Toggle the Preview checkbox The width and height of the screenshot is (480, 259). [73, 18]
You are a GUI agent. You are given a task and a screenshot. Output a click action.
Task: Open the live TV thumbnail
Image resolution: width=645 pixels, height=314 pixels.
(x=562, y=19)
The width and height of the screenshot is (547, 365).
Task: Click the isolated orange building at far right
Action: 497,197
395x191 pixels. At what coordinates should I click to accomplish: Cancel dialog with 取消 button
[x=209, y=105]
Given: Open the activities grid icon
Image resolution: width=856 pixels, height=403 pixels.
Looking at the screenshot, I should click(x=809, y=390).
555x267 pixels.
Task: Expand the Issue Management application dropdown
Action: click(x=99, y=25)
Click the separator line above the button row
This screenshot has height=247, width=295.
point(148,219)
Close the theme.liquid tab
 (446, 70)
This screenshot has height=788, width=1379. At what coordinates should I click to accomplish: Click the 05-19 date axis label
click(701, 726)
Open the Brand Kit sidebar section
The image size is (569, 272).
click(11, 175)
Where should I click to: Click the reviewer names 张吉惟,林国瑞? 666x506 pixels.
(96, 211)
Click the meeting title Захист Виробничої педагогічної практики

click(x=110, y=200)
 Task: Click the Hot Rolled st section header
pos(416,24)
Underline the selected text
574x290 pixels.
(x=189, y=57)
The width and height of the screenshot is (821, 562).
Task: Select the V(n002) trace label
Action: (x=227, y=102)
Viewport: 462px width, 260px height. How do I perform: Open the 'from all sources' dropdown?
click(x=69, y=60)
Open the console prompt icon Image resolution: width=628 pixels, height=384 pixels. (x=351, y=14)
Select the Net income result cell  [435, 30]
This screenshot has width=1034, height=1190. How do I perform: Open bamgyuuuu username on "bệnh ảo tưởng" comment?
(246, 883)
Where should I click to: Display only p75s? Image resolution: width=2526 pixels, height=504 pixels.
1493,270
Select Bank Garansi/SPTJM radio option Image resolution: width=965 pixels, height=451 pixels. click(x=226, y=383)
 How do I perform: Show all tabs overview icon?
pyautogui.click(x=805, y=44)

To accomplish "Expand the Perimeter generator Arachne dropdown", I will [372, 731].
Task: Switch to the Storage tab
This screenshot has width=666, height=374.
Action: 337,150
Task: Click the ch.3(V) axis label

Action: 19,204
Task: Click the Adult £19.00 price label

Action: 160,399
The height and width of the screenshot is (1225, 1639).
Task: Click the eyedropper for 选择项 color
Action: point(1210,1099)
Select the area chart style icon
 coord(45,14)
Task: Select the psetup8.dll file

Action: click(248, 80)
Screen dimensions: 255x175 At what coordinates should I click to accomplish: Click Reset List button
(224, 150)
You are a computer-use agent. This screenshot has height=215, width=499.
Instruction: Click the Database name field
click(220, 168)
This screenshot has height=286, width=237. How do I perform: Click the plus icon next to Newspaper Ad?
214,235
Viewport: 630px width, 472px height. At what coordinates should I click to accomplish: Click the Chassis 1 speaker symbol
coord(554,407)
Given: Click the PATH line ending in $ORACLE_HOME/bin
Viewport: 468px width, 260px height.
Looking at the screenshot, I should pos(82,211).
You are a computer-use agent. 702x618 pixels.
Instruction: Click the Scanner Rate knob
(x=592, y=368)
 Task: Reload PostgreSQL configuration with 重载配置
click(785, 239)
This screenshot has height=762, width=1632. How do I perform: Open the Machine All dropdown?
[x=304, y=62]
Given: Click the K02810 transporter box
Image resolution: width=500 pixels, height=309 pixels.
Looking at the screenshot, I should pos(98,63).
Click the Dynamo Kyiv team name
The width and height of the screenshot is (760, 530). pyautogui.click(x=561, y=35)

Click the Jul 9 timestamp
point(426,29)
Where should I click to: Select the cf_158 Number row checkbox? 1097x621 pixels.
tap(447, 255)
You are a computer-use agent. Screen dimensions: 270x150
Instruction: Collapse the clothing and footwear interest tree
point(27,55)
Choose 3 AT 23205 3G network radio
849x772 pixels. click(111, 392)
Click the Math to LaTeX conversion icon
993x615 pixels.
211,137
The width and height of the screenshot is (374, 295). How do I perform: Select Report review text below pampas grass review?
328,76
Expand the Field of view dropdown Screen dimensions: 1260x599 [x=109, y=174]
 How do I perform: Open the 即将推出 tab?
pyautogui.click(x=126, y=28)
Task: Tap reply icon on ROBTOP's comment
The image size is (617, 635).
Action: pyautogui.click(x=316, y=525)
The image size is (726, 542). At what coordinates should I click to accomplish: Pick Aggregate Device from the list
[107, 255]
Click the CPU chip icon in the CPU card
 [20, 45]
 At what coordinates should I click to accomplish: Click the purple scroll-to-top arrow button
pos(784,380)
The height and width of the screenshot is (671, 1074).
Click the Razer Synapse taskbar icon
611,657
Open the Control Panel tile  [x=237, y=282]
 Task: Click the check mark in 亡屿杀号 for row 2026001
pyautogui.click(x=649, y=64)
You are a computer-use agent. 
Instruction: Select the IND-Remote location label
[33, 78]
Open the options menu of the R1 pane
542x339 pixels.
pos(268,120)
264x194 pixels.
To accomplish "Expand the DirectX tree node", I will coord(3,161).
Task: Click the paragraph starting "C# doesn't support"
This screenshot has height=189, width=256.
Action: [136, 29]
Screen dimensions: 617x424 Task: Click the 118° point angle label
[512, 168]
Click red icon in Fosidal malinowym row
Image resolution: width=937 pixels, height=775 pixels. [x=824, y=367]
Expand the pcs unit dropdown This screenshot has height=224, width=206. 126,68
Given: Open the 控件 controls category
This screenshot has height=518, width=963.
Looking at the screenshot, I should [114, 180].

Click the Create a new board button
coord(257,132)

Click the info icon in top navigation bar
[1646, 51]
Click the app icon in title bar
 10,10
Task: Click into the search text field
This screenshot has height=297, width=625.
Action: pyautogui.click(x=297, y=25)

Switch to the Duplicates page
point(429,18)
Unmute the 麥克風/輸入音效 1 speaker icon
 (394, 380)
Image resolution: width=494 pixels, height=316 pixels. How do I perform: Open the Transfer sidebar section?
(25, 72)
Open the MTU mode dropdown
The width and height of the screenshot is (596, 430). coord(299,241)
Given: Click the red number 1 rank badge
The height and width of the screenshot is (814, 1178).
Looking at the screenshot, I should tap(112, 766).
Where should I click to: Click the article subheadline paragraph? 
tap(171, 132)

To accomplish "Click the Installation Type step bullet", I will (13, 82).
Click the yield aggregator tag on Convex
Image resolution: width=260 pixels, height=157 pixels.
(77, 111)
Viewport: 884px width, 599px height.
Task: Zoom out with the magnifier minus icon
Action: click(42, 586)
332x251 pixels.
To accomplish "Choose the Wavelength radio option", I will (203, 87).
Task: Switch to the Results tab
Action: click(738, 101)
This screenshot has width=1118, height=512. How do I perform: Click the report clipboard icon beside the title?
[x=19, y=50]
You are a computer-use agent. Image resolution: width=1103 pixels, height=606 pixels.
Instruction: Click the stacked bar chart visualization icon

#### Exercise instructions:
Set down, from the entries above, exactly the lines from the one with "Task: Click the check" up to and including the one with "Task: Click the paragraph", and no other lines.

#### Exercise solution:
 Task: Click the check mark in 亡屿杀号 for row 2026001
pyautogui.click(x=649, y=64)
You are a computer-use agent. 
Instruction: Select the IND-Remote location label
[33, 78]
Open the options menu of the R1 pane
542x339 pixels.
pos(268,120)
264x194 pixels.
To accomplish "Expand the DirectX tree node", I will coord(3,161).
Task: Click the paragraph starting "C# doesn't support"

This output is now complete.